As a way of looking at Lost at the macro level, now that we have the capability and the data to do so, is to recognize our narrative focus. In the case of Lost, I can accept that the characters were the story I was meant to relate to throughout the series and I’ve long since come to an emotional understanding with myself regarding the finale and what it says about the individual characters finding themselves and each other with no regards to mystery or the fantastic. What motivates my re-watch is a willful attempt to find the other narrative, the one about the Island, which I remember as having just as many great character moments, but with the benefit of the moment-to-moment propulsion a mystery series can generate.
More importantly for this exercise, by attempting to excise a part of the story, we’re also forced to evaluate and define the rest of it.
In Lost, because the Flashes are used to provide the inter-episode tension for the main character arc, they are almost always tied to The A Plot–the story given the most on-screen time in any given episode.
Cutting the Flashes to focus only on the Island automatically strips away parts of any episodes A Plot.

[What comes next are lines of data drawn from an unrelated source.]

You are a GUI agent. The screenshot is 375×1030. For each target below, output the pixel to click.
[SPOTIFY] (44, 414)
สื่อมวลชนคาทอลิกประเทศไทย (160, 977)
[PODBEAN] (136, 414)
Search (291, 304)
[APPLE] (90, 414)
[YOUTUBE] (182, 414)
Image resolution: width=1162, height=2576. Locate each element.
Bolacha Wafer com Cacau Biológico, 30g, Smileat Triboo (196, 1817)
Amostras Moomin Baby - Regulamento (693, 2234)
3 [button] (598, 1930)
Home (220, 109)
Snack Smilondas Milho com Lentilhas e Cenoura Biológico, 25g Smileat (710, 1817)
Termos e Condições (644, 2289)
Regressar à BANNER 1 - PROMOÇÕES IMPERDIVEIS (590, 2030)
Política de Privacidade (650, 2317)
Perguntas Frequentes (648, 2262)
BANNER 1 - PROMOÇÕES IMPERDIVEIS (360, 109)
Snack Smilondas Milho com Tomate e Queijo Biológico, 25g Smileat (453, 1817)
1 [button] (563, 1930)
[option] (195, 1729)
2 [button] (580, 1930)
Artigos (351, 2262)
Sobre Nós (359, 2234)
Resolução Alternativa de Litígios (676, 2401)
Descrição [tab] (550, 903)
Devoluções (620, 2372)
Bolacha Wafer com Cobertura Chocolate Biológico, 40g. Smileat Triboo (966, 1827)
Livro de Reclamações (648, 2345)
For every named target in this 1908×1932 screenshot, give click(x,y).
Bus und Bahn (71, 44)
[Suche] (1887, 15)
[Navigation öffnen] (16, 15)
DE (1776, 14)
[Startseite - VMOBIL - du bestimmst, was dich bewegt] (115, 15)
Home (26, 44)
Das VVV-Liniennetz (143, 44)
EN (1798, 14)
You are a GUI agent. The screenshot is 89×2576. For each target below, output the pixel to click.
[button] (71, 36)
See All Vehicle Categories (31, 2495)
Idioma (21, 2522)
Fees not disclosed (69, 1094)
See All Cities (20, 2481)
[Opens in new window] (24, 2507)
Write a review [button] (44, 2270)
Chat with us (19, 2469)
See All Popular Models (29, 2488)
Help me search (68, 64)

The Flashes and plot relate directly, so just focusing on the Island scenes leaves us with…well, basically only the “mythology” of the series.
Since we can identify the story-purpose of the Flashes then we acknowledge that cutting them out is basically like removing the heart of the show–the reasons we’ve invested in theses characters for six seasons–to better understand the circulatory system. (While fully expecting to find I’ve made a Frankenstein’s monster – Lindelof’s Monster?)